There is no denying that China has been reticent, allowing no more than a snail-paced incremental increase in its cooperation. Starting from their 2002 memorandum of understanding (MoU) for exchange of data on water levels, discharge and rainfall during the monsoon season, China and India had set up an expert-level mechanism for the Brahmaputra and Sutlej rivers in 2006. In their follow-up MoUs of 2013 and 2015, China agreed to supply data between 15 May and 15 October every year, with India agreeing to pay for these services. However, the last meeting of this mechanism was held in April 2016 and India has received no data for this year. First in the name of the Doklam standoff and then on the pretext of ongoing upgrade and renovation of data-collection stations in Tibet, China has refused to share hydrological data with India. But these excuses fall flat as Bangladesh continues to receive the same data.
How can India enhance its leverage against China?
There is a need to refrain from populist high-octane China bashing, which has been counterproductive so far. India must build its own capabilities to redress and withstand such disasters. It is only from such a position of sanity and strength that India can get China to regularize existing mechanisms and expand them beyond just data exchange on water flows, levels, rainfall, etc. These need to expand to cover quality of water and mutual inspections by joint or third-country observers.
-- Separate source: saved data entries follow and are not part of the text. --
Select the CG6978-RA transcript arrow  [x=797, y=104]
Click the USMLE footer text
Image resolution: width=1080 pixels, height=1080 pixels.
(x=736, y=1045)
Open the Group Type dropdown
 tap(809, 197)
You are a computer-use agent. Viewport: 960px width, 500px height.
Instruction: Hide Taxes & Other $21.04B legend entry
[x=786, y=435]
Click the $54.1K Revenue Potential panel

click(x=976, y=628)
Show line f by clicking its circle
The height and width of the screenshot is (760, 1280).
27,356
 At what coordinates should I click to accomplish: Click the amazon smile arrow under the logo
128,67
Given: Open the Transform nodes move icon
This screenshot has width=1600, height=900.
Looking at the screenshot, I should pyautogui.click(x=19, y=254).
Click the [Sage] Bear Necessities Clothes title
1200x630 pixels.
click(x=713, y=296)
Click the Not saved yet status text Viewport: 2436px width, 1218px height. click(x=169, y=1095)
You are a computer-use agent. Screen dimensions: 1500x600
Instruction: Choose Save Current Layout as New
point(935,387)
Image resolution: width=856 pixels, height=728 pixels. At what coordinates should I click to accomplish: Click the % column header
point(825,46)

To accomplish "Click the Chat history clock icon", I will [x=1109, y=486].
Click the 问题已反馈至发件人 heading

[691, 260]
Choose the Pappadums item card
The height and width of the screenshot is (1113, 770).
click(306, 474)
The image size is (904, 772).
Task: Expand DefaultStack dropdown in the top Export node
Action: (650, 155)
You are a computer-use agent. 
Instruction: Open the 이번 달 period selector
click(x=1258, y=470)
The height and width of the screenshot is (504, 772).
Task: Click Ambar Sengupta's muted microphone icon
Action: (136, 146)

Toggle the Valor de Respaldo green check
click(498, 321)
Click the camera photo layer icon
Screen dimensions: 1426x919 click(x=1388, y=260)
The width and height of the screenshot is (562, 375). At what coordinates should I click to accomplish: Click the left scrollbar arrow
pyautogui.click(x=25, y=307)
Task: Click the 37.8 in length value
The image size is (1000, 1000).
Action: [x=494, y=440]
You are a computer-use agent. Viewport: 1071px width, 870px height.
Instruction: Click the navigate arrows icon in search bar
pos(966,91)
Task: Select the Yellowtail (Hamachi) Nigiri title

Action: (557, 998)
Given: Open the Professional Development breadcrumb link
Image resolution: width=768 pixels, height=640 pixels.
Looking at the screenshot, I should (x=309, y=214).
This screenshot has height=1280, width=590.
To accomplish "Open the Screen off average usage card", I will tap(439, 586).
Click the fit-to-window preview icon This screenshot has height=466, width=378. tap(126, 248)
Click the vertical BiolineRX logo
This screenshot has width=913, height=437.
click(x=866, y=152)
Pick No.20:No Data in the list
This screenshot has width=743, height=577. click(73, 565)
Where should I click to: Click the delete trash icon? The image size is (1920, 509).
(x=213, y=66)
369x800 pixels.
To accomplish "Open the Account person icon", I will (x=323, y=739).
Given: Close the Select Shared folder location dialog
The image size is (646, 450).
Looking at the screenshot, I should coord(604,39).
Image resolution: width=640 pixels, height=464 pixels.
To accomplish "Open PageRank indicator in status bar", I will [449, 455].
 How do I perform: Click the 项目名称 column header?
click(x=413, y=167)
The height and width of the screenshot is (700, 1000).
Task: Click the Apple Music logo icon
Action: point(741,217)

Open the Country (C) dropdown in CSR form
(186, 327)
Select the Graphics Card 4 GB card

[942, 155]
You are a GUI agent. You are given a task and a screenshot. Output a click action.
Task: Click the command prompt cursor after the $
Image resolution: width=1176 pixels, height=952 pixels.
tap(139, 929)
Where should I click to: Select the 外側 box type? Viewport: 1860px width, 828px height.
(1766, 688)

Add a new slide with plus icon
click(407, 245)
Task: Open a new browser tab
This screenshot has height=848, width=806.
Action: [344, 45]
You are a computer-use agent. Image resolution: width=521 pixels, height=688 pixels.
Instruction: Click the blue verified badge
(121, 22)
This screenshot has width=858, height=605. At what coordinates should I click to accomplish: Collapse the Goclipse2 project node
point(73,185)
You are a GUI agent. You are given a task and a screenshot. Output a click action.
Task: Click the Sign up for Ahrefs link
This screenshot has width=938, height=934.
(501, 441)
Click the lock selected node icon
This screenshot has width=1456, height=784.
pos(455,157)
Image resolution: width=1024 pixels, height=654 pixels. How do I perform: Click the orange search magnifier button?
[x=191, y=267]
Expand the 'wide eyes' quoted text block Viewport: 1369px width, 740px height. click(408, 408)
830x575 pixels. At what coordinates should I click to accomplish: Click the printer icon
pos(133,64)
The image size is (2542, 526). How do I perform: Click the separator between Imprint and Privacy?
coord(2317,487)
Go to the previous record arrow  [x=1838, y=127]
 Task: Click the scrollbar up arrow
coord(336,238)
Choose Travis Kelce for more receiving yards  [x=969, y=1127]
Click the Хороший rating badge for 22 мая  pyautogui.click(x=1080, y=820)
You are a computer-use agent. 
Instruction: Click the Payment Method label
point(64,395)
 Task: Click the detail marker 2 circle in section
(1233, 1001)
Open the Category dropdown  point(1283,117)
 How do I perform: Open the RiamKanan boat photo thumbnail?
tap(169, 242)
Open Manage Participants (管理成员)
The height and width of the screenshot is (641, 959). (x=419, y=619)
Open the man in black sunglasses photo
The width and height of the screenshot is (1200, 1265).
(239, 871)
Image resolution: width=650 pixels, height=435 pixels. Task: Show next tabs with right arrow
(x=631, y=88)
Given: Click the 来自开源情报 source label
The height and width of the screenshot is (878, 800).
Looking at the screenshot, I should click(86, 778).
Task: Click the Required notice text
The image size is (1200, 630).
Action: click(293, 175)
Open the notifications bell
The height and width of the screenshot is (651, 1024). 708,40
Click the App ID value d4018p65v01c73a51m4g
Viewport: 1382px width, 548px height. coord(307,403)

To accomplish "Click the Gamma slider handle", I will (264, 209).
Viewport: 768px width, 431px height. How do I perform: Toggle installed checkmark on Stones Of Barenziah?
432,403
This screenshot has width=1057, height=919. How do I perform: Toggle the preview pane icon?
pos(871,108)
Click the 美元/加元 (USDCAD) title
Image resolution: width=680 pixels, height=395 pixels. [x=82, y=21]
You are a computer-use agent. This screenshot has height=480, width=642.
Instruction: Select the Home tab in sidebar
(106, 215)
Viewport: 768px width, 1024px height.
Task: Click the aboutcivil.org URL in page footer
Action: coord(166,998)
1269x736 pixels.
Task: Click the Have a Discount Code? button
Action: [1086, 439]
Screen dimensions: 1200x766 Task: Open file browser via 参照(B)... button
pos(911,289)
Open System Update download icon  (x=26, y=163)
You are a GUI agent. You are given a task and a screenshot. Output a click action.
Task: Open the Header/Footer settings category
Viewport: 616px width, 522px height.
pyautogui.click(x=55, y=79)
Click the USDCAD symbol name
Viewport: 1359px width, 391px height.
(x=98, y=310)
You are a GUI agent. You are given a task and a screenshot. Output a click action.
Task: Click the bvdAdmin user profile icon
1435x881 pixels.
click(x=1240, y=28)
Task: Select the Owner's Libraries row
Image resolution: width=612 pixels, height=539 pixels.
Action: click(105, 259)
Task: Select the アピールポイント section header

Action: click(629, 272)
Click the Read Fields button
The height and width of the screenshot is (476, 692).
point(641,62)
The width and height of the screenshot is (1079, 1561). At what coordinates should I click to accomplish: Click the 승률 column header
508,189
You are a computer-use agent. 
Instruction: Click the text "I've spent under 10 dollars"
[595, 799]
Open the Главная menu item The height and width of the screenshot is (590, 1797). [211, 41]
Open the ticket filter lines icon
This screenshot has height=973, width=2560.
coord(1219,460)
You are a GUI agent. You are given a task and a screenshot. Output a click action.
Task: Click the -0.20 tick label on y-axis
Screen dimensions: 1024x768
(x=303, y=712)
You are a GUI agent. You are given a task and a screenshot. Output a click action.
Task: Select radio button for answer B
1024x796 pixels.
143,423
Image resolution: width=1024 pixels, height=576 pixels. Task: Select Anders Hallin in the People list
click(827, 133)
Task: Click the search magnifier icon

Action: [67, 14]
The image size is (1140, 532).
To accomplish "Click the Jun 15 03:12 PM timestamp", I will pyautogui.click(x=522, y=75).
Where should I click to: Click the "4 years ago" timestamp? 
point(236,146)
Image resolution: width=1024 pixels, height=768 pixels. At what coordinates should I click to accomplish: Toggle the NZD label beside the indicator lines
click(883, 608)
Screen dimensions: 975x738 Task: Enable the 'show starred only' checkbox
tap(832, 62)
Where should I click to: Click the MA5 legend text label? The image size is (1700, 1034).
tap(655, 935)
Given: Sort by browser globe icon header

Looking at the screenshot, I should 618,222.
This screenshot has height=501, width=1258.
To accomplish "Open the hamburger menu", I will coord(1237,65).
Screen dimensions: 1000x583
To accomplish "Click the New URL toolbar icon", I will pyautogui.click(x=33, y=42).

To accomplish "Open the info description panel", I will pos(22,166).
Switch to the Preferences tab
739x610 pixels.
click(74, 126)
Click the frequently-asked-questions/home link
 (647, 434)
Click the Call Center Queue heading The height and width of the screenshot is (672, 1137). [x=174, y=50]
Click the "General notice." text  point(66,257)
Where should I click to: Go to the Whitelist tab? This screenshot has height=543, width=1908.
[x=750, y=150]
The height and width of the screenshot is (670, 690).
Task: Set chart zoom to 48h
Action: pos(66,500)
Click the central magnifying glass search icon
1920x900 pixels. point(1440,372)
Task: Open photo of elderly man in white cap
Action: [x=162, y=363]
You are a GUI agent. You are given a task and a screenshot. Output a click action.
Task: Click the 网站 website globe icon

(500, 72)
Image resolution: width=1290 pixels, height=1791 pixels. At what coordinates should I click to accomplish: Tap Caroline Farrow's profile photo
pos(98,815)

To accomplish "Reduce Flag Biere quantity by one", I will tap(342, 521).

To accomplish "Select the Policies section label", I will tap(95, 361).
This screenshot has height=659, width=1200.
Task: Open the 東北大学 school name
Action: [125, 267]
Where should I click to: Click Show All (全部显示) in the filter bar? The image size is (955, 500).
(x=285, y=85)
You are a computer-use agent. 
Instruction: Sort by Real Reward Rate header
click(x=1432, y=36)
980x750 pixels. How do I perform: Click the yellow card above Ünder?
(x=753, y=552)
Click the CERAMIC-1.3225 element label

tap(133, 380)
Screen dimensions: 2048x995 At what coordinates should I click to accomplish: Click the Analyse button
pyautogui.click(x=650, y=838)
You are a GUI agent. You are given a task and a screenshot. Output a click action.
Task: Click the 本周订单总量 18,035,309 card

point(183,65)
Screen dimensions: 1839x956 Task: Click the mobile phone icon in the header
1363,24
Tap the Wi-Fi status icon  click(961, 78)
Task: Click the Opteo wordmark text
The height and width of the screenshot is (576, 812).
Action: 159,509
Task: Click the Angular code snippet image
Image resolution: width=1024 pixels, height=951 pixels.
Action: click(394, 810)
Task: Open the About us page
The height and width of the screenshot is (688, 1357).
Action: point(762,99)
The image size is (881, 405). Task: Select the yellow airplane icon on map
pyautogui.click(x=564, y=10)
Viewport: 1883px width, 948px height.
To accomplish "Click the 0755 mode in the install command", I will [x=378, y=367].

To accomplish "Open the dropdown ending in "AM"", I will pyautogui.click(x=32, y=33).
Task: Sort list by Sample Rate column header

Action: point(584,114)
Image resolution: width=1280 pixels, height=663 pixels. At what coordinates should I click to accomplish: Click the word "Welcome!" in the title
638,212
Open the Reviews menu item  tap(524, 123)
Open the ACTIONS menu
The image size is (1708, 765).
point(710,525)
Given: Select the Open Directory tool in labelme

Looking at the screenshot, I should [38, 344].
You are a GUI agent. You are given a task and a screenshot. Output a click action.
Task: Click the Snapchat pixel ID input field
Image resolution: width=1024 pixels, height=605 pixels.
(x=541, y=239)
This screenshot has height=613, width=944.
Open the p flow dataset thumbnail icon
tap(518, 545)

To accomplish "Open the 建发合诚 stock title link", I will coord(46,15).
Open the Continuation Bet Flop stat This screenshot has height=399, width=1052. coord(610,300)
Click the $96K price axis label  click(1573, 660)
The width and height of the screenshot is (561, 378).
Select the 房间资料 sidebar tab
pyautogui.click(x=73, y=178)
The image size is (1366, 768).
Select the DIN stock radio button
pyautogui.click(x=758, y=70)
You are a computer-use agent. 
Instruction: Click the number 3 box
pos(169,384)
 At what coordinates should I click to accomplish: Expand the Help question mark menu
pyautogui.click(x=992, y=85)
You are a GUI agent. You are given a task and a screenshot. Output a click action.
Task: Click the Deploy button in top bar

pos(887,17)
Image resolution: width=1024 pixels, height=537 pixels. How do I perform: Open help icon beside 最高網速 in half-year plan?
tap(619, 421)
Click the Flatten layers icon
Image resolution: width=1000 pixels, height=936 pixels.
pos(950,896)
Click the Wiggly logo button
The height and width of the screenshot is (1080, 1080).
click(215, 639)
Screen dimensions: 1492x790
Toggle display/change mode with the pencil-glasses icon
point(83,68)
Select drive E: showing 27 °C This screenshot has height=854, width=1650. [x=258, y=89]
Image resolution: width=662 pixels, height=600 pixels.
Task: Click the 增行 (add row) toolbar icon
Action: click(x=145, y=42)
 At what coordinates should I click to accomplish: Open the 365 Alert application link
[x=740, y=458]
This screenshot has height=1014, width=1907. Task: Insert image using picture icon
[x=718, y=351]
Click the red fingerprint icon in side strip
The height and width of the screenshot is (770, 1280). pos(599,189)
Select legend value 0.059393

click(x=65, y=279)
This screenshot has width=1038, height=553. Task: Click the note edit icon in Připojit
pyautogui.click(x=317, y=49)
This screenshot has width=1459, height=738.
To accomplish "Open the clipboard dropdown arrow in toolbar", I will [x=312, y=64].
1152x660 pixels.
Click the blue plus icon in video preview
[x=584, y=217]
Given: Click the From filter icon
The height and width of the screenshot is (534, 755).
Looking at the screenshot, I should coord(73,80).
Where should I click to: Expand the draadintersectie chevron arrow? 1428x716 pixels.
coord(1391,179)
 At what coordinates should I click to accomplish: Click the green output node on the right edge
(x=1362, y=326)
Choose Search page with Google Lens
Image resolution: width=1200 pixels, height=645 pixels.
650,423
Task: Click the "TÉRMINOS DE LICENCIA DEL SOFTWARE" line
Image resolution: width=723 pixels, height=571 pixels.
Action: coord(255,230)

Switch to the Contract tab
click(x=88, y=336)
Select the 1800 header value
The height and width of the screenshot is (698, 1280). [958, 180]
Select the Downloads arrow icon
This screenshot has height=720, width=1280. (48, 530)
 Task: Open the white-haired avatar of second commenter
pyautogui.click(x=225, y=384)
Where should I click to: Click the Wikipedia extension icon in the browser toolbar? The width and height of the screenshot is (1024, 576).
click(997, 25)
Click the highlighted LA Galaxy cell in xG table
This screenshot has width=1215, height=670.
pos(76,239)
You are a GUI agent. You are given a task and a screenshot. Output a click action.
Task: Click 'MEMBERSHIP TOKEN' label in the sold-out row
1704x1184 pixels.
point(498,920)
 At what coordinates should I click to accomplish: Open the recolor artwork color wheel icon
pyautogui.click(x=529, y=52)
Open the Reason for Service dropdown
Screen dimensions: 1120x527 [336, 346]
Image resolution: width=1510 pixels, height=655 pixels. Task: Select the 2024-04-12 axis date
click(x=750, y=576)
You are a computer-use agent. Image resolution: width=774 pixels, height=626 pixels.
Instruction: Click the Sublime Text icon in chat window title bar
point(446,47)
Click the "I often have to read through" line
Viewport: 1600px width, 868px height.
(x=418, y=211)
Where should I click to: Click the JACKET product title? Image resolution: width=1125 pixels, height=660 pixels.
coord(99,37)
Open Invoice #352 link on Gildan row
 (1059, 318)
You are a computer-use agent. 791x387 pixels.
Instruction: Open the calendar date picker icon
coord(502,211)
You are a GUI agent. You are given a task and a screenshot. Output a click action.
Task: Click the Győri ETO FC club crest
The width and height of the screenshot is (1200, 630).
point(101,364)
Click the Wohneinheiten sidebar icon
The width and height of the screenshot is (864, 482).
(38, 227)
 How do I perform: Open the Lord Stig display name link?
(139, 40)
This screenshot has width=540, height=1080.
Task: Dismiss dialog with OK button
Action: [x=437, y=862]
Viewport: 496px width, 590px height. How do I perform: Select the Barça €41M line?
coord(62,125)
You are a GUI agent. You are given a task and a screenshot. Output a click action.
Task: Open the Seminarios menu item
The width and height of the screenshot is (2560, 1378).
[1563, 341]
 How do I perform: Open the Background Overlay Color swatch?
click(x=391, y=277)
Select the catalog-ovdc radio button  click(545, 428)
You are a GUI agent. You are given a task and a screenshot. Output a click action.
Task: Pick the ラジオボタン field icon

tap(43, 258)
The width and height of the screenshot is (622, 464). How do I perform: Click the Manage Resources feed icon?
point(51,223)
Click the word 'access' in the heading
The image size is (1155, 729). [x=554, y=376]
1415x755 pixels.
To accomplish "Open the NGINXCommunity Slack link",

The plans for gigantic diversions seem formidable, if not fanciful. These have been floated occasionally over the past two decades but repeatedly faced serious financial and technical impediments. The impact on India, if ever, would depend on factors like wherefrom and how much of Yarlung Tsangpo water can be diverted. Undertaking such a project in the seismically sensitive virgin high Himalayas carries deadly ecological and environmental implications for China. The impact on India would follow later and will be marginal.